2. Reflects number of unvested shares of restricted stock forfeited pursuant to termination of employment status of reporting person on October 1, 2003.
3. Securities reported herein were acquired pursuant to the issuer's 401(k) Retirement Savings Plan (RSP). Exempt transaction pursuant to Rule 16b-3(c).
4. Equivalent shares based on the total Net Asset Value (NAV) of IKON Stock Fund in issuer's 401(k) Plan. Due to market fluctuations in NAV, the number of equivalent shares may increase or decrease from month to month independently of the officer's purchases or sales.
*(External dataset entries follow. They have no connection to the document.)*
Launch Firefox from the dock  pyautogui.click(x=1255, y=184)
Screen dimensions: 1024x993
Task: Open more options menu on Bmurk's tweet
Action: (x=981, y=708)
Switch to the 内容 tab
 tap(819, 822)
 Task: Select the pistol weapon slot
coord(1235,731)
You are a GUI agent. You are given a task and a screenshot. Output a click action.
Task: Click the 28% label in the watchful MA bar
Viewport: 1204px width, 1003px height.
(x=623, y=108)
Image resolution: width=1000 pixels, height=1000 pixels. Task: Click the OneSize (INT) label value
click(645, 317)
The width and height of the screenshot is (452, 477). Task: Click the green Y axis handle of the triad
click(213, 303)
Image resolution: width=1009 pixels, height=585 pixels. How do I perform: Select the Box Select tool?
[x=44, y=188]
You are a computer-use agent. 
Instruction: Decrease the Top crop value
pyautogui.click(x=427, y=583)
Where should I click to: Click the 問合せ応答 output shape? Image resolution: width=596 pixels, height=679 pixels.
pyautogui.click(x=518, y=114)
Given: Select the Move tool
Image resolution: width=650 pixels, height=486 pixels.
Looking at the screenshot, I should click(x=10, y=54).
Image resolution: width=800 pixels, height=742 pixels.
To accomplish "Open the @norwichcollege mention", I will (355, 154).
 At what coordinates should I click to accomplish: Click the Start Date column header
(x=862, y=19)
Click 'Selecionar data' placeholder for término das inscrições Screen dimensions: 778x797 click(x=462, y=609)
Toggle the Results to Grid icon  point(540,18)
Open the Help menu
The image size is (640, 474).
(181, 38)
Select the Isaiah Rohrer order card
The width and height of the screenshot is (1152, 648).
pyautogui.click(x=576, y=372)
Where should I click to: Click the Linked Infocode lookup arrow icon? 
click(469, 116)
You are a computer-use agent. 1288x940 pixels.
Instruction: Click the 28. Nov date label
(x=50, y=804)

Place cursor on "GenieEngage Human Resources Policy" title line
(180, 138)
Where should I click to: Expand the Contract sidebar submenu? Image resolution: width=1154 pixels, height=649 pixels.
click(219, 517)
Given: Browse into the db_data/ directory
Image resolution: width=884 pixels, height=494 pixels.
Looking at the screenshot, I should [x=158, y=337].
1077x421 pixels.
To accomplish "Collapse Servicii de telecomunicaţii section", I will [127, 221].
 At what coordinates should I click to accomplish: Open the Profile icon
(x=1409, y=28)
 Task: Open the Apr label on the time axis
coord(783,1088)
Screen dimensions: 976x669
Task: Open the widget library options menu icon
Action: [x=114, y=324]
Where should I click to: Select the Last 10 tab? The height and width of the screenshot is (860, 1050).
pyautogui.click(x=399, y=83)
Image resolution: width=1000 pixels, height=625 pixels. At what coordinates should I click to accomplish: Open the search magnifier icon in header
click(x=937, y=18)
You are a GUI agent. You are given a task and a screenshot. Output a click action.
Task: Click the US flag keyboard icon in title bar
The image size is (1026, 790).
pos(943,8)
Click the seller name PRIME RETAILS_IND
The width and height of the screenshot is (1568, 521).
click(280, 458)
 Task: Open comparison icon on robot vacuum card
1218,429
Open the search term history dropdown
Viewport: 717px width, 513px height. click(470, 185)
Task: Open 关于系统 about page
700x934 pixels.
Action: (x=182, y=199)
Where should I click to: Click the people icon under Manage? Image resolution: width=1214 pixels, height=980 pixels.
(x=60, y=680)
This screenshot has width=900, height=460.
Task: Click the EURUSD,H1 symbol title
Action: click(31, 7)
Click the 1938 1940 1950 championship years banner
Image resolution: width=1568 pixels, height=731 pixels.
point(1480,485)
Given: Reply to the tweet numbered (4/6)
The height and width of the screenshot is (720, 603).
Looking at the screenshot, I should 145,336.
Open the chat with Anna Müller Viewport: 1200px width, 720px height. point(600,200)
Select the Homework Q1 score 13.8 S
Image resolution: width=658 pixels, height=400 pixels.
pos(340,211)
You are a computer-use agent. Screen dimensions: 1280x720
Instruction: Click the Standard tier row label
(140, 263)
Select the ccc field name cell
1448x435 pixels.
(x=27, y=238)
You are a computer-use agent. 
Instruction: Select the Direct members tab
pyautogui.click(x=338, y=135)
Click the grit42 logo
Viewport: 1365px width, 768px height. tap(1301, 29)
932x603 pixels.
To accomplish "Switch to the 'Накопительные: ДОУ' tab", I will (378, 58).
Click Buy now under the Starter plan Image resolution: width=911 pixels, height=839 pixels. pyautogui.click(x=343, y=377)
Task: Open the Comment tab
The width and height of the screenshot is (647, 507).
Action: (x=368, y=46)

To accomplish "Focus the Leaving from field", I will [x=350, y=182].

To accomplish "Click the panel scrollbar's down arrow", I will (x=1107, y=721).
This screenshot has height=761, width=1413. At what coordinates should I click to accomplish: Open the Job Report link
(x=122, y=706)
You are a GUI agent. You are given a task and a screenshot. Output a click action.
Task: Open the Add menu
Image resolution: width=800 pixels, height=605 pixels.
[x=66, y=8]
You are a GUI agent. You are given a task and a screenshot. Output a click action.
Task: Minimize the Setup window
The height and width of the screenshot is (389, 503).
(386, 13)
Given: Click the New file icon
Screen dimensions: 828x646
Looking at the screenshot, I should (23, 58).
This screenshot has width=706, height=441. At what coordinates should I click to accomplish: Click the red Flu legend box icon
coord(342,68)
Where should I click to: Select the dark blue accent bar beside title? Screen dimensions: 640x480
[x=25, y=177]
5. Stock option vested over a five-year period (from July 30, 1999 through July 30, 2003).
6. Stock Option vested over a three year period beginning October 1, 2000 through October 1, 2002.
7. 200 shares vested on 11/20/1998 and 200 shares vested on 11/20/1999.
8. Stock Option vests 20% per year beginning one year from the date of grant.
9. Stock option vests 1/3 per year beginning one year from the date of grant.
10. Stock option vested over a three year period beginning November 20, 2000 through November 20, 2002)
By: Maryanne Messenger, Power of Attorney For: Dennis P. LeStrange 10/03/2003
** Signature of Reporting Person Date
Reminder: Report on a separate line for each class of securities beneficially owned directly or indirectly.
* If the form is filed by more than one reporting person, see Instruction 4 (b)(v).
** Intentional misstatements or omissions of facts constitute Federal Criminal Violations See 18 U.S.C. 1001 and 15 U.S.C. 78ff(a).